There can be no doubt that Iran was the main target of Bush’s "axis of evil" comments. Iraq and North Korea — both isolated countries suffering grievous hardships as a result of failed domestic policies and Western attack, with authoritarian regimes interested only in maintaining their own power — are straw enemies that the US promotes to justify its policies in the Middle East and south-east Asia. That the Islamic State of Iran is a very different case is reflected by the US’s treatment of it in recent years: with kid gloves rather than an iron fist. Although identified as an enemy, it has been cultivated rather than fought, to try to persuade it to become part of the West’s international system instead of standing against the West. This is because Iran has a popularity, credibility and strength that make it a far more substantial threat as a model and proof to Muslims everywhere that Islam does offer an alternative way to organise and run modern societies.
If Bush’s speech is taken at its face value, it suggests a dangerous change in the US’s policy towards Iran. However, it may just prove another example of Bush not understanding the implications of what he is saying, or being influenced by hawks in his administration to take a harder line in his words than the US will actually take in practice. As soon as he finished speaking, the US’s allies proved openly critical of his stance, rejecting his characterisation of the three countries as an "axis of evil." European states, including Britain, which usually follows Washington’s lead like a faithful puppy, said that they would continue to deal with Iran in the hope of ‘moderating’ its stance in international affairs. Other officials and senior figures in Washington also tried to minimise the impact of Bush’s words. Clearly there remain disagreements on how to approach the key foreign policy problem facing Washington. One can only hope that the response of the Iranian people — whom the US likes to imagine are fervently pro-Western and anti-Revolution — will sober some minds in Washington.

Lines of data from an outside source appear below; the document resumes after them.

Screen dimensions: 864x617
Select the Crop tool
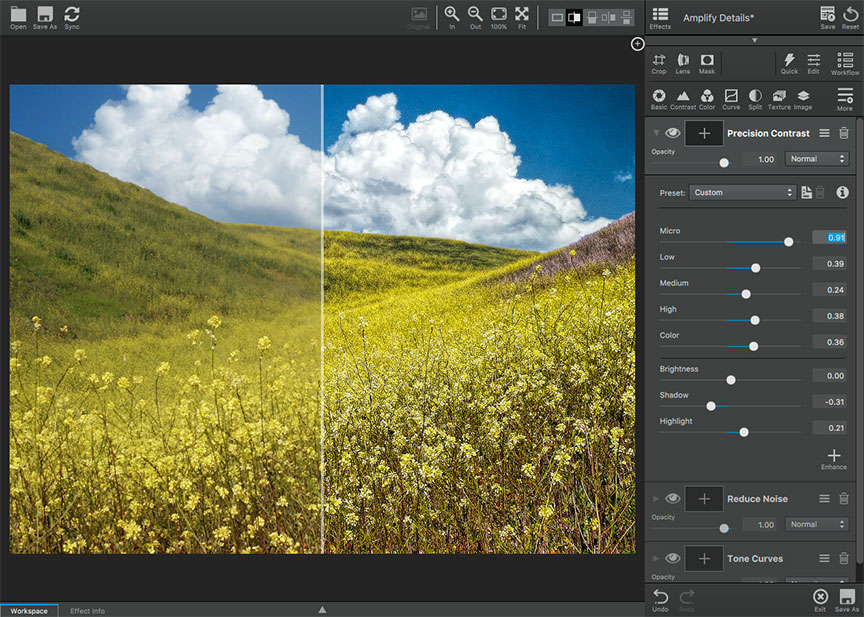pyautogui.click(x=659, y=63)
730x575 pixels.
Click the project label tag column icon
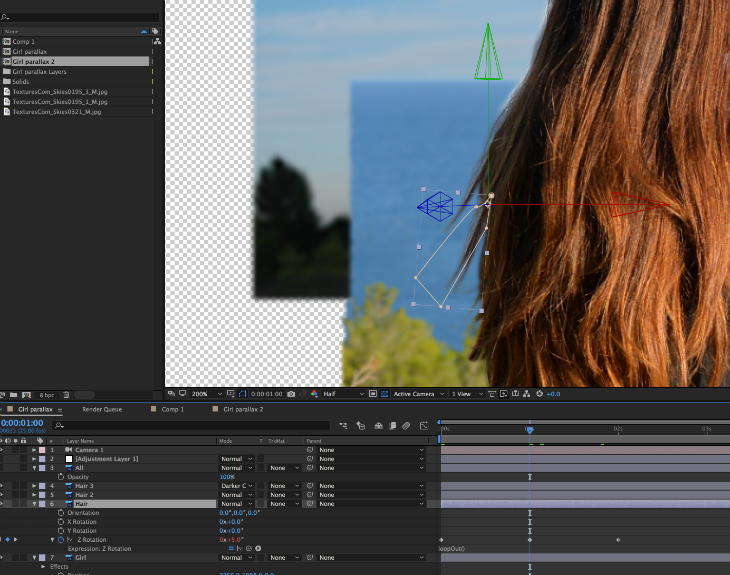tap(154, 31)
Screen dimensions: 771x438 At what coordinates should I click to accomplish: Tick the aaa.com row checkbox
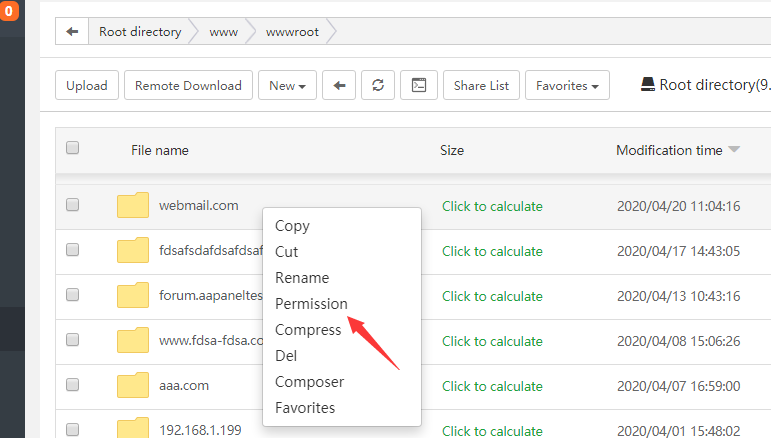(72, 385)
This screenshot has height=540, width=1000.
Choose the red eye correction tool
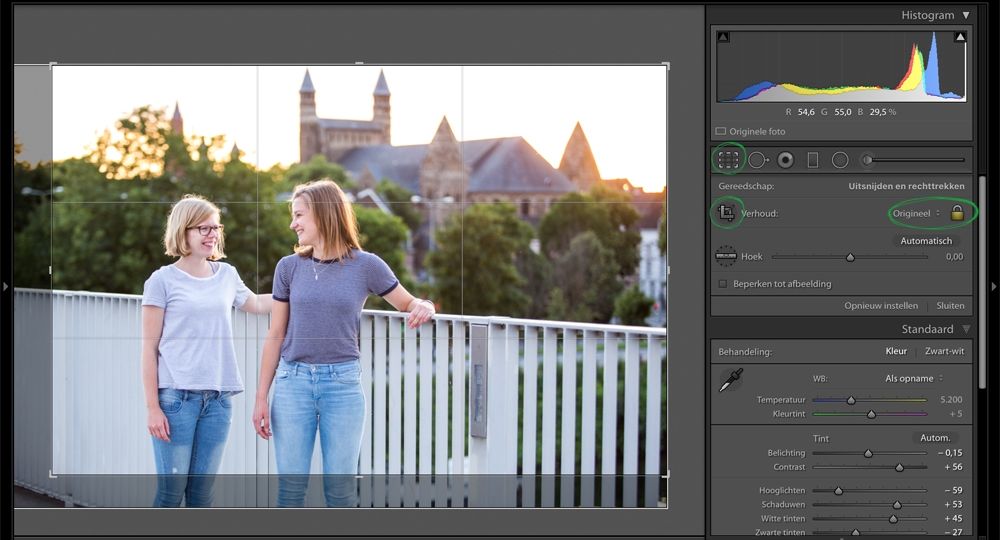pos(786,160)
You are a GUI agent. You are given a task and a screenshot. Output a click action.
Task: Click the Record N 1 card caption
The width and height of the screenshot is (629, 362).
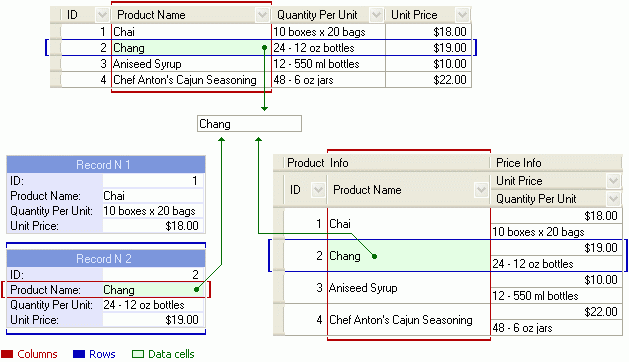coord(106,165)
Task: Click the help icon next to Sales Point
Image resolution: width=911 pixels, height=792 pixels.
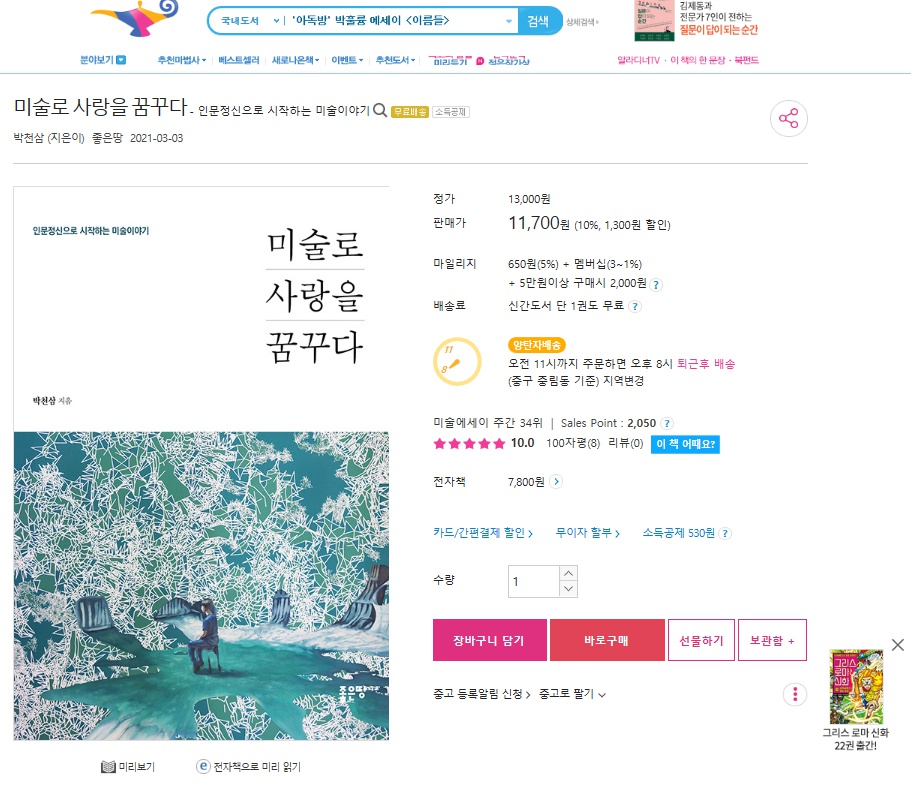Action: point(668,424)
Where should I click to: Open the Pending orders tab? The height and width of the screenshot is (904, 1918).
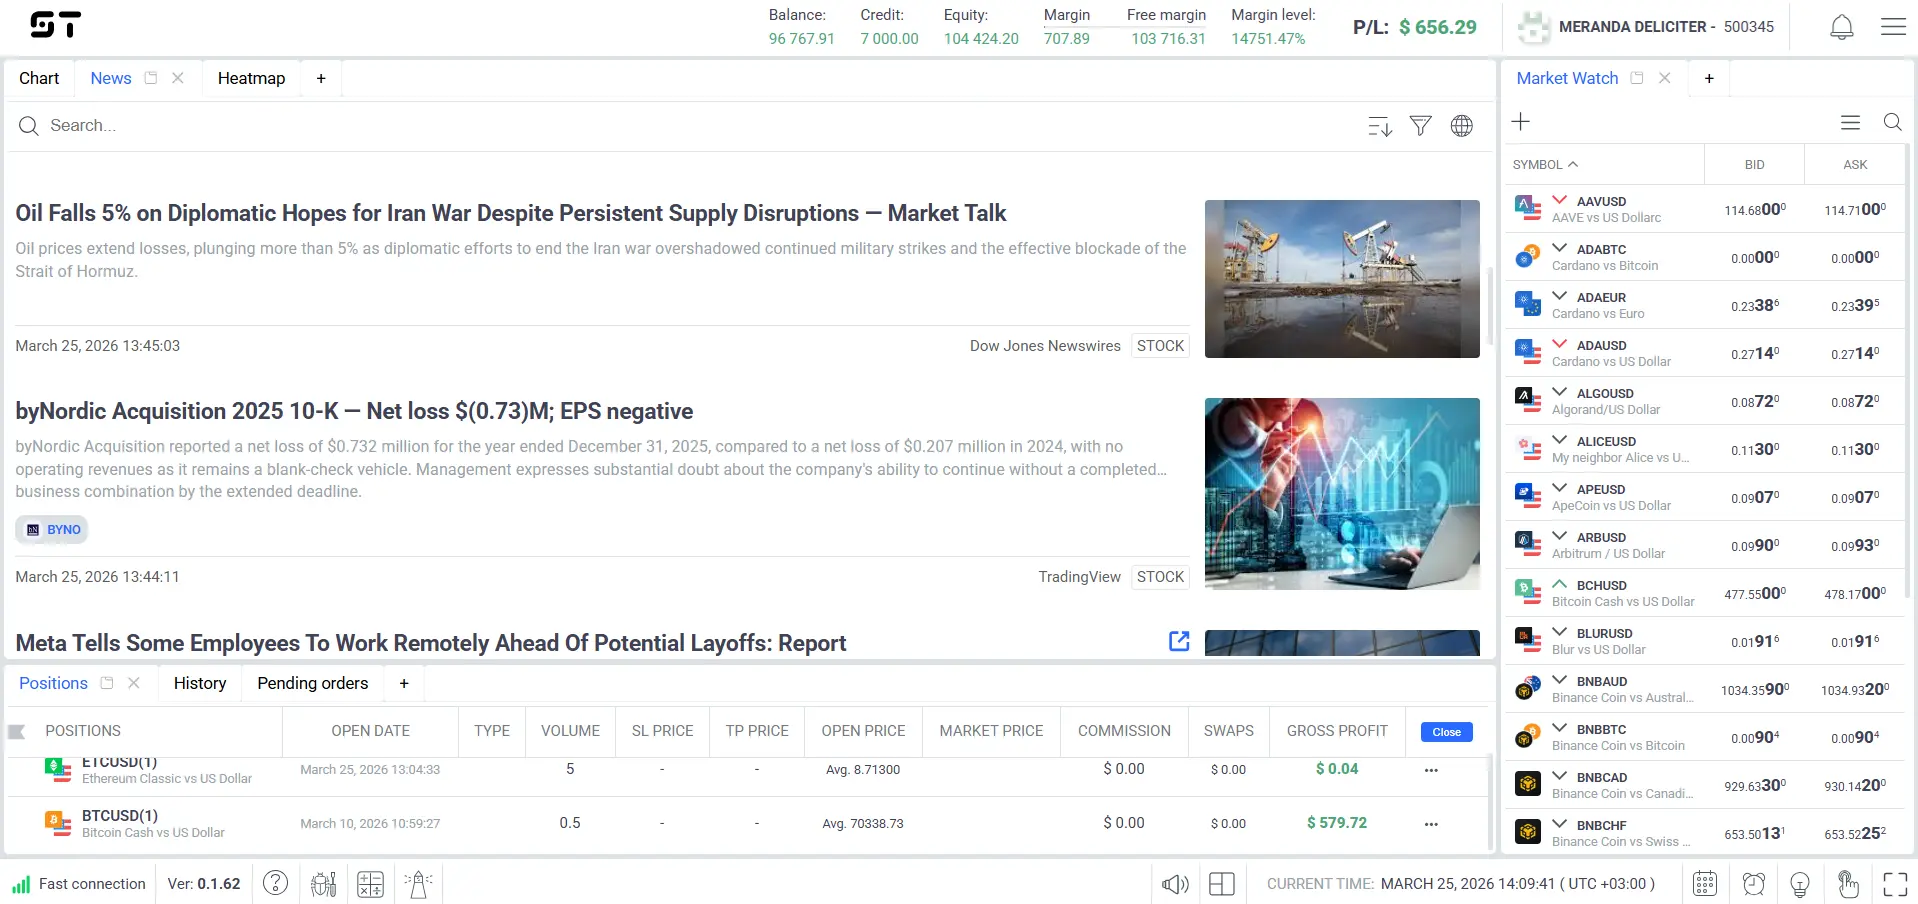(x=312, y=683)
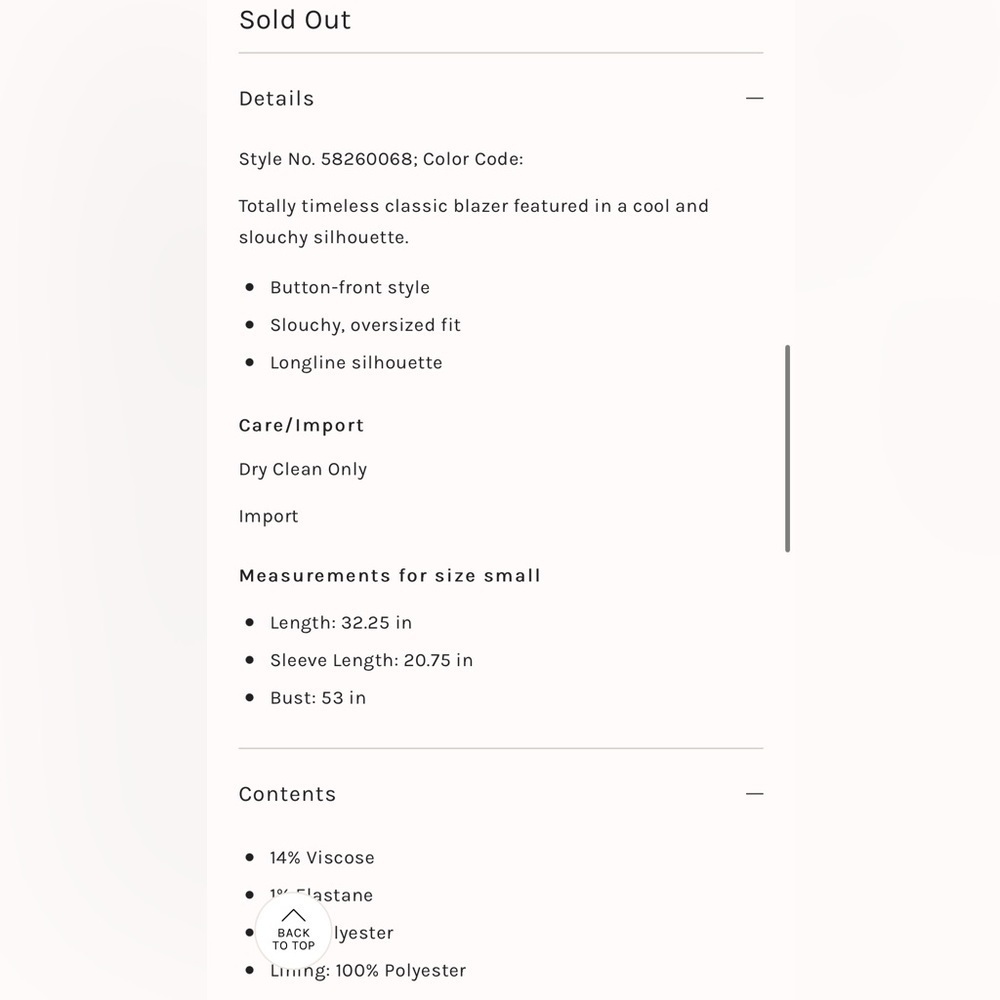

In his recent budget, Bush increased military spending for the next year to $379bn, $50bn of which is committed to "the war on terrorism". This is manna from heaven for the military and oil industries, to which he is closely linked; arms firms were the only ones to show share price rises when Wall Street reopened after September 11. Richard Perle, an adviser of Bush’s, has spoken of waging "total war [so that] our children will sing great songs about us years from now." Vice-president Dick Cheney has said that the US is considering military action against 40 or 50 more countries, and that the new war could last 50 years. If this school of opinion in Washington prevails, Iran faces perhaps the greatest threat to its existence since the darkest days of the war imposed on the Islamic State by Iraq, supported by the US and its other Arab clients. Only the unity of purpose of the Iranian people, and the solidarity of the Islamic movement worldwide with the Islamic state, can deter them.